From: [personal profile] harmonic_tabby Date: 2019-05-02 05:11 pm (UTC)
The staples in our pantry include two bags of rice: a basmati and a medium brown. They do different things, they have different flavors and they suit my cooking style. I sometimes bring home others we enjoy like black rice and wild rice (yes, I know it's not actually a rice) or something new to experiment with.

My 'rice awareness' has existed long enough that the child I taught to cook occasionally makes rice for his children and none of them, son or grandchildren, will default to calling it just white. My mother rarely cooked rice and even now has no 'rice awareness' at over 80 years old.

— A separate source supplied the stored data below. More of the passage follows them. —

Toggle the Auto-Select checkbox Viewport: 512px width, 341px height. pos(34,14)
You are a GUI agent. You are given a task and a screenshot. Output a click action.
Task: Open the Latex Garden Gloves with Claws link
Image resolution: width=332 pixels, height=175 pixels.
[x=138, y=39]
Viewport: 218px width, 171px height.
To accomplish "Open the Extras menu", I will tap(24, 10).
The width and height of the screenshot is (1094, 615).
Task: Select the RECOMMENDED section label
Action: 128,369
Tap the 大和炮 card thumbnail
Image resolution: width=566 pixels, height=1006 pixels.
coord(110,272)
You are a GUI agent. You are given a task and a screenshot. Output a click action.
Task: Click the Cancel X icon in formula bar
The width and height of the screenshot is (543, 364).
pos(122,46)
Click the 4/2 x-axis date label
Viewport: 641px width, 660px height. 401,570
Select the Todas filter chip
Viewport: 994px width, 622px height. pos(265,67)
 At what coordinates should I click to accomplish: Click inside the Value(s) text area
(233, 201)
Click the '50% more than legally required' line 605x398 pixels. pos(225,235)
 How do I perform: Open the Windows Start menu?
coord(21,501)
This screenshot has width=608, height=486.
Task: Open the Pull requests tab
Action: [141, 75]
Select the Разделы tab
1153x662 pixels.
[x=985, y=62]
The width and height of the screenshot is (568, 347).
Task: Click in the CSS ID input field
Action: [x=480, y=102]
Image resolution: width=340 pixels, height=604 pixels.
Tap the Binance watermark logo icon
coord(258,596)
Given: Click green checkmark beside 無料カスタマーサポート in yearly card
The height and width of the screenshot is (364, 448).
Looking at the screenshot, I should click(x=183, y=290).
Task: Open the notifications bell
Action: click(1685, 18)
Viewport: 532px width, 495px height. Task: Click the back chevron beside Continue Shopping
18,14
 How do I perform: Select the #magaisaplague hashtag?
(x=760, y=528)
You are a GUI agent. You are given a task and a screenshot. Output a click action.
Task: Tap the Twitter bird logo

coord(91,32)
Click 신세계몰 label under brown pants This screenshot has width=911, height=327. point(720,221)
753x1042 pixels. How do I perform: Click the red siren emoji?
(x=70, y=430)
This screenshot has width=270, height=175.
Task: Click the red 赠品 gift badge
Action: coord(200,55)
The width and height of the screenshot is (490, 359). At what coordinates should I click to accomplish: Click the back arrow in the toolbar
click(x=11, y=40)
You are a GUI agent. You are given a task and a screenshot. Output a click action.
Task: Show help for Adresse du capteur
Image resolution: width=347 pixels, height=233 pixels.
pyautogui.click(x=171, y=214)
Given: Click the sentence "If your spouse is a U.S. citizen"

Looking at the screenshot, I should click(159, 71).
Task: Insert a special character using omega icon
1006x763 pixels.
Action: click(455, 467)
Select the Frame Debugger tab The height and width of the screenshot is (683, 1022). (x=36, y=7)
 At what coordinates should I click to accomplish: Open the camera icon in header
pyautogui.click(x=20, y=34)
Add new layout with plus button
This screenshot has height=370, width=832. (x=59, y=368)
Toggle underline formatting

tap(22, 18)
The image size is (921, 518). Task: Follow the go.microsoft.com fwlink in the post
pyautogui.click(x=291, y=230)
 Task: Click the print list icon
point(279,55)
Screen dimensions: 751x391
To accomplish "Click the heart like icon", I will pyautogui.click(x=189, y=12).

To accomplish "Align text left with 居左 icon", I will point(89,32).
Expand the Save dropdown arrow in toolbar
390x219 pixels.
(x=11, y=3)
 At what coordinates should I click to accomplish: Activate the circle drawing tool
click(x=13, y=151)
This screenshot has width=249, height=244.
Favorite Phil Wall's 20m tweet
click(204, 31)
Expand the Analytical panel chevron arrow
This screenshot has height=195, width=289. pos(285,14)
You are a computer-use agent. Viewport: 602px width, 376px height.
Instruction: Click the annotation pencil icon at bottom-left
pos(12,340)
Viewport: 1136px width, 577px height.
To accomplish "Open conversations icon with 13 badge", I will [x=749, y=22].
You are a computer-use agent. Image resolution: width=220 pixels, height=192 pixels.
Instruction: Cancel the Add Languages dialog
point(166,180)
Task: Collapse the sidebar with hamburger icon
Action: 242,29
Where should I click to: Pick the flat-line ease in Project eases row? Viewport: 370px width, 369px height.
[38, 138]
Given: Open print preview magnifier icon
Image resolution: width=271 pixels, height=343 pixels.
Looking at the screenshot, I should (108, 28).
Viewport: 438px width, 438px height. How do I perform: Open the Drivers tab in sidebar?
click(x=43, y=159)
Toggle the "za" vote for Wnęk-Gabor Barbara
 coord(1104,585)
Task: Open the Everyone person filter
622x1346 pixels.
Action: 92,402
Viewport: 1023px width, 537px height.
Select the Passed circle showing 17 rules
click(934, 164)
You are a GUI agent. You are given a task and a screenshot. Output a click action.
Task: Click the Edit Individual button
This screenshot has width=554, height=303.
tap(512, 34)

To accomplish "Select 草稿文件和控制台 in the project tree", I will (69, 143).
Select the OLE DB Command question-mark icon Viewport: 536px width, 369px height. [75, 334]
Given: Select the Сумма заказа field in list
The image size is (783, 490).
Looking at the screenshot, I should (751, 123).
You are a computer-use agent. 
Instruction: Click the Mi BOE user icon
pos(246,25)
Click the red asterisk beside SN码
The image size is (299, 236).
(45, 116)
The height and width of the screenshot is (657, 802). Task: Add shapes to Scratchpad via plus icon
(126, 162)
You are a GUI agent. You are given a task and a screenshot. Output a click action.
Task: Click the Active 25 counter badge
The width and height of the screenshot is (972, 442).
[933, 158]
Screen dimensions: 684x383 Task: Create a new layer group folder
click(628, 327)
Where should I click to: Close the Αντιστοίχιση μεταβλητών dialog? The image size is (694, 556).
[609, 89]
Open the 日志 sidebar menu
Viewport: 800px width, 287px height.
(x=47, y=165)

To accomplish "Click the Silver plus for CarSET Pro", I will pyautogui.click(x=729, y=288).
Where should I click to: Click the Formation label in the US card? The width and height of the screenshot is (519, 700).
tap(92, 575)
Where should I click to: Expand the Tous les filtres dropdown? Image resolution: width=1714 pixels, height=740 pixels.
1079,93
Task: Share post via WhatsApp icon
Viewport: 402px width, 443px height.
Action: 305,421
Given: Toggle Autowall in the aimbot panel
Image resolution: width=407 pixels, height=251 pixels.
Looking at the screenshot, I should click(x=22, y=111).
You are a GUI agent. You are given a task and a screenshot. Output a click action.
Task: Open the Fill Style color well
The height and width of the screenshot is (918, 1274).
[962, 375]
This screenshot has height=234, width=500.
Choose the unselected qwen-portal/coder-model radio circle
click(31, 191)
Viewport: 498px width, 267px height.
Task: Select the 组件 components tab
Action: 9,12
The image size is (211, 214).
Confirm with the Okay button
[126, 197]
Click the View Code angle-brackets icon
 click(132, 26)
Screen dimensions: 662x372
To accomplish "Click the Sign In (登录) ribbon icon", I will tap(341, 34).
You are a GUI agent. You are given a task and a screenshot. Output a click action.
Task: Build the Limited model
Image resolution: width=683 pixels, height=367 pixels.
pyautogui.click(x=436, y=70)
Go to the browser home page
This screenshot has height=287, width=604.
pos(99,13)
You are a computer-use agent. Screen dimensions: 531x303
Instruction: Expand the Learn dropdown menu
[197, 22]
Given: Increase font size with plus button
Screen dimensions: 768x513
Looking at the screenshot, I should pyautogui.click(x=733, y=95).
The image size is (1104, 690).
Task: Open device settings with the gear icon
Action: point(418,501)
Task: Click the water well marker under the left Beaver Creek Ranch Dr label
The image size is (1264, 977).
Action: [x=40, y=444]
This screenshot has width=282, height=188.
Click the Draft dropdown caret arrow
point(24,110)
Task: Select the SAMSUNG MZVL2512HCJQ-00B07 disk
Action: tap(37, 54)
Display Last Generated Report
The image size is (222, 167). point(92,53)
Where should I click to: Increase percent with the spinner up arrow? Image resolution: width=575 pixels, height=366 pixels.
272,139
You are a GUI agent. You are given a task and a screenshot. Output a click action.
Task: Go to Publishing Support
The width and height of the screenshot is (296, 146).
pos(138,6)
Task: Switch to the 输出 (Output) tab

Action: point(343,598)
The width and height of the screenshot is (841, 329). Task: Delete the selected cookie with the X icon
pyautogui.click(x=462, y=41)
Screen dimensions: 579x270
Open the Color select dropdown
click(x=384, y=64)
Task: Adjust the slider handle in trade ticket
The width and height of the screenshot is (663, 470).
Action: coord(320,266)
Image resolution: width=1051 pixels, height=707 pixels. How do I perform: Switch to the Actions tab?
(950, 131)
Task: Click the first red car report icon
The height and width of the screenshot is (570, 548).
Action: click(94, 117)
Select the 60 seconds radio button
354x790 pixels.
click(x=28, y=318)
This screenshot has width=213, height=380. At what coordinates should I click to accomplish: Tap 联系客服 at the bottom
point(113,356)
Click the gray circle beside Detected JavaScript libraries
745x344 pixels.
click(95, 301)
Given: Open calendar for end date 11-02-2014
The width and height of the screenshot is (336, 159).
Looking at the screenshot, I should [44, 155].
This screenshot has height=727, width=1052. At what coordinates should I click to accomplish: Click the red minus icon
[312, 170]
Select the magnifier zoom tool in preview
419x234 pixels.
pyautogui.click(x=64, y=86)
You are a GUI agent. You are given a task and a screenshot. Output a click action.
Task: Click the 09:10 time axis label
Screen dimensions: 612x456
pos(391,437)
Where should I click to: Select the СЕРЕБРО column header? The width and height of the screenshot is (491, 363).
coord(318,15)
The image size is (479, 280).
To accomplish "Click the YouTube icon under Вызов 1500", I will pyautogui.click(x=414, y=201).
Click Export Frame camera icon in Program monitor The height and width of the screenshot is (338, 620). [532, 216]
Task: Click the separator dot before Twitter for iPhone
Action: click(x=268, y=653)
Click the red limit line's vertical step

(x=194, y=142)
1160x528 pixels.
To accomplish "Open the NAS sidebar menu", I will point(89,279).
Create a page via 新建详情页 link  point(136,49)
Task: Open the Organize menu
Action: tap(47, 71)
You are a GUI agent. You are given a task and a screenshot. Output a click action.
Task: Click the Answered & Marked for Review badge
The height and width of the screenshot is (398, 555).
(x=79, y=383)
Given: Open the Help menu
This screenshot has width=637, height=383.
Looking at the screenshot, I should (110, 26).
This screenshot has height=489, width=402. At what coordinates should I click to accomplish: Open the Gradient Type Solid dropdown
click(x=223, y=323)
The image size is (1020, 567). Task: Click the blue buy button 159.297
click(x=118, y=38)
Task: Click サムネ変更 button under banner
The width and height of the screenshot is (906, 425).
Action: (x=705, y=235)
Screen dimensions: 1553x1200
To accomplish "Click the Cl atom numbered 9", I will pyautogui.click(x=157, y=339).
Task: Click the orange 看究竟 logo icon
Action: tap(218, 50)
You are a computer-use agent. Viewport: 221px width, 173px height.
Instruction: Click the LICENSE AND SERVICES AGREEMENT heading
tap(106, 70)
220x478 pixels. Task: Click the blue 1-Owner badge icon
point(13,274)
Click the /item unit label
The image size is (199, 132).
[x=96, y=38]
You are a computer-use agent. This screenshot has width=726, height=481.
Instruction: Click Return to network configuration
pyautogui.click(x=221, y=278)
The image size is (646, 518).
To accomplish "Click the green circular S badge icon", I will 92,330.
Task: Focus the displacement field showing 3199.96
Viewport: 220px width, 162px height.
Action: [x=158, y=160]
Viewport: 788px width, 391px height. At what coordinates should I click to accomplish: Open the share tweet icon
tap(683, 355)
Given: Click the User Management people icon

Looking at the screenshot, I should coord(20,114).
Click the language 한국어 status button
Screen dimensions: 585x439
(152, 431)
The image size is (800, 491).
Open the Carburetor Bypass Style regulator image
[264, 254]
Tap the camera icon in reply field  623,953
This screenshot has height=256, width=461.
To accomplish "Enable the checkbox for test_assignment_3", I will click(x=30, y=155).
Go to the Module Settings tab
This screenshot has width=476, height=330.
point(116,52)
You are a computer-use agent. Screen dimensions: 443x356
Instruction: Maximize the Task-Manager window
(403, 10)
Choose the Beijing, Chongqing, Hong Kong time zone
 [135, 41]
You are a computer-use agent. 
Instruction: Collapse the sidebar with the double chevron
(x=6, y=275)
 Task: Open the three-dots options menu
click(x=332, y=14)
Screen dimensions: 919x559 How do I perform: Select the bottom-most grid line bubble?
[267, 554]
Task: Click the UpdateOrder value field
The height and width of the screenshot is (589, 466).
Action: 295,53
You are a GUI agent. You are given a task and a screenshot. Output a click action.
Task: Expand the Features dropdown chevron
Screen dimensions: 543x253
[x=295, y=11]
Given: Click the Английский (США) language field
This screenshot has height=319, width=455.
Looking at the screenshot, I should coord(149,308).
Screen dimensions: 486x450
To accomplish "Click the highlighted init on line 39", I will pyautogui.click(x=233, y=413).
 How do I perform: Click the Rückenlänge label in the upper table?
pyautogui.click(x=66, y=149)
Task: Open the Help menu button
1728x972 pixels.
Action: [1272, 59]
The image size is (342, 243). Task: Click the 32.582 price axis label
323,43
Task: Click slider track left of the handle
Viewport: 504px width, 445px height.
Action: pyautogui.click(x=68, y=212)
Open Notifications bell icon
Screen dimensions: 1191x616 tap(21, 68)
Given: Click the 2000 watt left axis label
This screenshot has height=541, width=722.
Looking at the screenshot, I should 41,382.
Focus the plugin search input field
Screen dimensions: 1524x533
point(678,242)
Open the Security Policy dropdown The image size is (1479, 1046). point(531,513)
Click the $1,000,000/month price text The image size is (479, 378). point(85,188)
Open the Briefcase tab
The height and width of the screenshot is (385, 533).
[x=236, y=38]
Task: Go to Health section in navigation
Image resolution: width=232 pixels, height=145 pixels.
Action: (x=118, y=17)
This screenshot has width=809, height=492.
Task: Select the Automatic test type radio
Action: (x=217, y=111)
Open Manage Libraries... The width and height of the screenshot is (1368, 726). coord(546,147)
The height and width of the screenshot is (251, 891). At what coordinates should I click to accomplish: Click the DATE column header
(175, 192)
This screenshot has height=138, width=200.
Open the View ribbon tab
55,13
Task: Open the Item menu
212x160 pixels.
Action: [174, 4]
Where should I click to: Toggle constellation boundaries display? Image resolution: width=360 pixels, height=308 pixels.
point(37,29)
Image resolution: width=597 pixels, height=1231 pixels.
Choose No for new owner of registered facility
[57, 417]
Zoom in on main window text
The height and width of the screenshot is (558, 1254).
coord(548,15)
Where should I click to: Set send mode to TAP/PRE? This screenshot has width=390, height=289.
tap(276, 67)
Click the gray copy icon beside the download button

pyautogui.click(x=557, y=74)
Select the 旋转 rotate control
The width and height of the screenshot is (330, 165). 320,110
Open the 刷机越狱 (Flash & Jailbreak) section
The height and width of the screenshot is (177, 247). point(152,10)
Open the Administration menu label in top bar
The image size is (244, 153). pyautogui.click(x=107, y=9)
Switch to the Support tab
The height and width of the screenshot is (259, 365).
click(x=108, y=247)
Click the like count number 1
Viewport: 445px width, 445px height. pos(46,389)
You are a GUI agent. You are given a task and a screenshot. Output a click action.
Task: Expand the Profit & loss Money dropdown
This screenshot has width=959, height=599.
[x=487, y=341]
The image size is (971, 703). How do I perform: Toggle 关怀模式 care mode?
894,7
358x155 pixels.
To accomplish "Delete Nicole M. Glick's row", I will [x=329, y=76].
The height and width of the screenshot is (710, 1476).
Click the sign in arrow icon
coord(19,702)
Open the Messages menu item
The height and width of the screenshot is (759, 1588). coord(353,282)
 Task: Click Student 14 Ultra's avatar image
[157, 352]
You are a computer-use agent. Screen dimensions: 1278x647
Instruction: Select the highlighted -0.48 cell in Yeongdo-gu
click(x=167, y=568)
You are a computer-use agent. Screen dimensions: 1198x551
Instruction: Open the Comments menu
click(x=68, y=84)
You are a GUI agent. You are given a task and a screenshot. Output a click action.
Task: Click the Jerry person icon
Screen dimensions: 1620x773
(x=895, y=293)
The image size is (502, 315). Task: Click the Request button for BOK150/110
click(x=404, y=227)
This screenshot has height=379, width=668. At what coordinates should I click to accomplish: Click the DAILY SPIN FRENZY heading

Her mother taught me (still no rice) and I knew beans. I also know a great deal about preserving fruits and vegetables. Quince jam anyone?? I think we encode the cooking traditions/cultural knowledge of our antecedents so I started white girl/white bread. I kept learning because I found the idea of feeding people important and embraced that.

I applaud your rice standards! We've joined the revolution!

and tamarind, you say?? Huh, another thing to investigate...

Tabs
krait: a sea snake (krait) swimming (Default)

From: [personal profile] krait Date: 2019-05-03 01:15 am (UTC)
Hahahaha, once I discovered brown Basmati rice there was no going back. :D I basically gave myself a Rice Education once I was living on my own, because there was an inexpensive international grocery store near my apartment and why would you not try every variety of rice? :D
lebannen: self with hat and camera (Default)

From: [personal profile] lebannen Date: 2019-05-03 12:25 pm (UTC)
The answer to the the question about the chickens is no, because not only will the little bastards happily eat their own eggs if they can get their heads into the bit where the eggs roll away to, they will also eat any other things they can peck into submission (and I mean generally that's a good thing, they eat all sorts of slugs and bugs that are not generally things you want).
olanthanide: (Default)

From: [personal profile] olanthanide Date: 2019-05-04 02:53 pm (UTC)
Really enjoying the rice discussion in the comment thread -- I remember how a group of Asian colleagues (East, South East, and Pacific Islanders) and I were having Opinions about rice and how confused / amused our white colleagues were. Our subgroup's general consensus is that long grain jasmine is the best default rice. Also comparing the different kinds of pilaf-styled rice recipes from around the world is fun.

Have you tried tamarind soda before? If you like the candy you might enjoy that as well.
sprocket: Red and yellow leaf image (Default)

From: [personal profile] sprocket Date: 2019-05-04 05:36 pm (UTC)
Rice! I made the rice dish for a work potluck one time. It tasted great, but I forgot most of my coworkers came from Rice As Main culture. Lesson learned about making three times as much rice than I think I'll need.

For potluck at that job, someone would always get The Meat. A take-out container of grilled protein that dripped grease and perfumed the entire lab with smoky char smell. Mmmmm. It probably wasn't ethically sourced meat, but it tasted fantastic.